Return every line of the listing below, unchanged, from its first line to the line holding "Internet of Everything (IOE) (412, 1743)", that line included.
***** Exercise input *****
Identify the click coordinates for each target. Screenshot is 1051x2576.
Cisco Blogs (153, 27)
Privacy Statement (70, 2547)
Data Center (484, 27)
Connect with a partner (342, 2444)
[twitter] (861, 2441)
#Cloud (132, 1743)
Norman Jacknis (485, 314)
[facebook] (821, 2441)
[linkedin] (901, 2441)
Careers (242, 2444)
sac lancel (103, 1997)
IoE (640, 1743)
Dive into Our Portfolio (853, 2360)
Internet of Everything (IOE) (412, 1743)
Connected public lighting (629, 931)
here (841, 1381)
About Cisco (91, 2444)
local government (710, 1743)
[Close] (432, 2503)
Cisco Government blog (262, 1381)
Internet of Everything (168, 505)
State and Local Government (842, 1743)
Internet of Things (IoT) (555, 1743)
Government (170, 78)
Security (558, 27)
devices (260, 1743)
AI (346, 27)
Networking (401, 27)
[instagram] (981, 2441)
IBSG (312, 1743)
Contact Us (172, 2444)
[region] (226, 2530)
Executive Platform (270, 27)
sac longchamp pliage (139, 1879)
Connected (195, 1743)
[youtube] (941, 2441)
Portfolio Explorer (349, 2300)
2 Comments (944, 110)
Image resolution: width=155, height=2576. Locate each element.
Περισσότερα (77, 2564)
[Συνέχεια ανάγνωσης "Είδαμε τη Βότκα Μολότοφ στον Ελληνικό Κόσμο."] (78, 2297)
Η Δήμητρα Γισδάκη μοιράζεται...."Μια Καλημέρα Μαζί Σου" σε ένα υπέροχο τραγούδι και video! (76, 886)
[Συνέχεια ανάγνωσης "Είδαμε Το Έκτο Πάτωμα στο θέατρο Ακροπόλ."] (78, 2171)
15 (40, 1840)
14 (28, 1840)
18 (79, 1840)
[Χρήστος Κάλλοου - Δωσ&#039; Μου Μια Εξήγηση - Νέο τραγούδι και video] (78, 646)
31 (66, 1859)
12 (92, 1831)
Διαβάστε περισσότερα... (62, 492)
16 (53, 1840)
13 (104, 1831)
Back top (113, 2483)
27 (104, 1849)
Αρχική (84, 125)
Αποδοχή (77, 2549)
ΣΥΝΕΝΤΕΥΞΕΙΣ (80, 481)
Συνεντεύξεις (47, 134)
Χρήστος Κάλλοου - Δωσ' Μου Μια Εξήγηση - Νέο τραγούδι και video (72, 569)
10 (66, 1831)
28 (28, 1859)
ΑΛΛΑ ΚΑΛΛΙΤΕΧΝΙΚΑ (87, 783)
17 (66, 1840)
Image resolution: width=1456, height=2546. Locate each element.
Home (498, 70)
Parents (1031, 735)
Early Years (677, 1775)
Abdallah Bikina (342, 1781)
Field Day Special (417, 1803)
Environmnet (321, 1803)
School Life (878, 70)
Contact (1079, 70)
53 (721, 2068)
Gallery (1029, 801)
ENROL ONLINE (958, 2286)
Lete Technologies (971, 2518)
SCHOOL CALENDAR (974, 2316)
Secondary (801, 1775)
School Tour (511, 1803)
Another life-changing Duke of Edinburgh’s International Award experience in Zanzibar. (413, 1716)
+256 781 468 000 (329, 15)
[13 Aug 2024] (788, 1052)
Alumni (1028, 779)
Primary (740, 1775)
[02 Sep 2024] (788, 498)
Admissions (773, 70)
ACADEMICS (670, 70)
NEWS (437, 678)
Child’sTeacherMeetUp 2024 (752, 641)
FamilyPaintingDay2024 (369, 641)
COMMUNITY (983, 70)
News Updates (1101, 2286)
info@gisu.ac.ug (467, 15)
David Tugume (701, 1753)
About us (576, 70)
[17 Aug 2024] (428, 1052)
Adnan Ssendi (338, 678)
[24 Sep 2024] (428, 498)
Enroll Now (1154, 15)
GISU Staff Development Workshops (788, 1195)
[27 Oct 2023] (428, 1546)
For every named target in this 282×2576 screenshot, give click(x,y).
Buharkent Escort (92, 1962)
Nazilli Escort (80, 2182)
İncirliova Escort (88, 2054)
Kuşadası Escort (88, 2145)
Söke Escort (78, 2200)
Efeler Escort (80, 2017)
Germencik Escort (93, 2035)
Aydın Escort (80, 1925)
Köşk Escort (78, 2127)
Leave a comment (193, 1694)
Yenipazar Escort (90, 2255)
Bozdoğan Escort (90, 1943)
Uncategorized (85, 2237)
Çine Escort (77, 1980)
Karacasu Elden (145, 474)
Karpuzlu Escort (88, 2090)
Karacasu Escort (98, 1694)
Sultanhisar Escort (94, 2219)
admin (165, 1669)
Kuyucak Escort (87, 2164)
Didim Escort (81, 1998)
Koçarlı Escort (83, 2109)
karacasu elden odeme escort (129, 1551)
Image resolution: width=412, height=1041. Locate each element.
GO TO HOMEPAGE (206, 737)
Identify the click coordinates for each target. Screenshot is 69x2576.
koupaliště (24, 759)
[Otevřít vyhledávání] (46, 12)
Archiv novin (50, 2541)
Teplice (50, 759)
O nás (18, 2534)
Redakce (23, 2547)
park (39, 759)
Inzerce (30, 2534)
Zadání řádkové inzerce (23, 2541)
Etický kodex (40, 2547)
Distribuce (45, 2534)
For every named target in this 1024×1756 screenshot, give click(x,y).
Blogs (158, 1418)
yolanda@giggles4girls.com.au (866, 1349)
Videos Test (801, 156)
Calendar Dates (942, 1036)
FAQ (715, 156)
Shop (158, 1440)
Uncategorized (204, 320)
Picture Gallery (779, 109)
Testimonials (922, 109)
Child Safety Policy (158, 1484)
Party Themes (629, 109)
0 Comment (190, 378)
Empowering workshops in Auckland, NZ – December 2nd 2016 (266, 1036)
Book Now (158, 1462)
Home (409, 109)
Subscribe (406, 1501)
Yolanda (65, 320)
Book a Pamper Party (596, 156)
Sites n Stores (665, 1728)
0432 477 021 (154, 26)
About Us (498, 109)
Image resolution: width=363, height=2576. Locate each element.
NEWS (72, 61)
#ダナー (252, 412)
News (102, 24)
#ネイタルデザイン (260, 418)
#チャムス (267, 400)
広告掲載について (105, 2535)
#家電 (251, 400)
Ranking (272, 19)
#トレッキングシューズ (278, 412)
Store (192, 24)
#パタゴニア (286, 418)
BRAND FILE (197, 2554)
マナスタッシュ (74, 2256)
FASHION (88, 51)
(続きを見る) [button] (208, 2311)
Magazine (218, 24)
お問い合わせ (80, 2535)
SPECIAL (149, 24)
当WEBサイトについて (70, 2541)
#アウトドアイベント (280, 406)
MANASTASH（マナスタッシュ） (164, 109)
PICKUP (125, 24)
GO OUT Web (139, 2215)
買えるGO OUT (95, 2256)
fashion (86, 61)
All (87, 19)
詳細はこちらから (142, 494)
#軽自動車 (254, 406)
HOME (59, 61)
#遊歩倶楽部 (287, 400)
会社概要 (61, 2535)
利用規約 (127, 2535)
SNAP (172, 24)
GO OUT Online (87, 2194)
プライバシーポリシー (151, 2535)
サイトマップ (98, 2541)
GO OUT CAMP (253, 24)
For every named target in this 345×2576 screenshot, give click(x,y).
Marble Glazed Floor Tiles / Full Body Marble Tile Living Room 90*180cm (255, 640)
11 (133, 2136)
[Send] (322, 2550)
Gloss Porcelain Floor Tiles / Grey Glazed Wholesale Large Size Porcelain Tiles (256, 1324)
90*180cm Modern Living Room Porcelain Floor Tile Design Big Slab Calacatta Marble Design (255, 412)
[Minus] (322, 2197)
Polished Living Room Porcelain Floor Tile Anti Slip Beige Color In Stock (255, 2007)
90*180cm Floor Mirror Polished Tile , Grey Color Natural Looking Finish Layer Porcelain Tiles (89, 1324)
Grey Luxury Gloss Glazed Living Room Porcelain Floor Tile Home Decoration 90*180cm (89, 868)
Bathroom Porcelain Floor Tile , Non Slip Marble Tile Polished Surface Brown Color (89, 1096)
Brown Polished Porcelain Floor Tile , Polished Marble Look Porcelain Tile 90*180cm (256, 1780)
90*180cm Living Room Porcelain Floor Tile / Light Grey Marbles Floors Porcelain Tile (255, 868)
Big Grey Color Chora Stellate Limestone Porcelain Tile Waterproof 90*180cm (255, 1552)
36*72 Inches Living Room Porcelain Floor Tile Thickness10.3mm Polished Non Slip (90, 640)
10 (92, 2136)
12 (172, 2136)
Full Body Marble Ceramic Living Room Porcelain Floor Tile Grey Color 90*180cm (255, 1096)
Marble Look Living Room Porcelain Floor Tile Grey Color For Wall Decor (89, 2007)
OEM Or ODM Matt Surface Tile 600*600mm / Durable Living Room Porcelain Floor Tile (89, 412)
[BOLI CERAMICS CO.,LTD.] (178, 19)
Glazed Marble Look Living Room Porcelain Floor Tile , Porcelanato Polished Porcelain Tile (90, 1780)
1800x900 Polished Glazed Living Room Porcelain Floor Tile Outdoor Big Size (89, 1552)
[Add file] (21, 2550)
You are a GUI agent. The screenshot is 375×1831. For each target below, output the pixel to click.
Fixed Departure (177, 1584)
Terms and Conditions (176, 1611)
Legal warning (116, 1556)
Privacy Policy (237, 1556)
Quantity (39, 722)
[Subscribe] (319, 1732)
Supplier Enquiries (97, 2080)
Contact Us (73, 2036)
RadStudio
*****
Completed exercise:
Identify the click coordinates for each target. Screenshot is 1051x2576.
Cisco Blogs (153, 27)
Privacy Statement (70, 2547)
Data Center (484, 27)
Connect with a partner (342, 2444)
[twitter] (861, 2441)
#Cloud (132, 1743)
Norman Jacknis (485, 314)
[facebook] (821, 2441)
[linkedin] (901, 2441)
Careers (242, 2444)
sac lancel (103, 1997)
IoE (640, 1743)
Dive into Our Portfolio (853, 2360)
Internet of Everything (IOE) (412, 1743)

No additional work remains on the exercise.